> **Work request**
Copy the listing that follows, line for line, without a single difference.

**** Input data

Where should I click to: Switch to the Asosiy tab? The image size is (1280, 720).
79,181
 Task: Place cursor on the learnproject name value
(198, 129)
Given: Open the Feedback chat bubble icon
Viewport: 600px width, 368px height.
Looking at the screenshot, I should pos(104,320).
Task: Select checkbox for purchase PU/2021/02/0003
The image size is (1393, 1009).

********

> **Response**
Where should I click to: Switch to the Asosiy tab? The image size is (1280, 720).
79,181
 Task: Place cursor on the learnproject name value
(198, 129)
Given: Open the Feedback chat bubble icon
Viewport: 600px width, 368px height.
Looking at the screenshot, I should pos(104,320).
Task: Select checkbox for purchase PU/2021/02/0003
The image size is (1393, 1009).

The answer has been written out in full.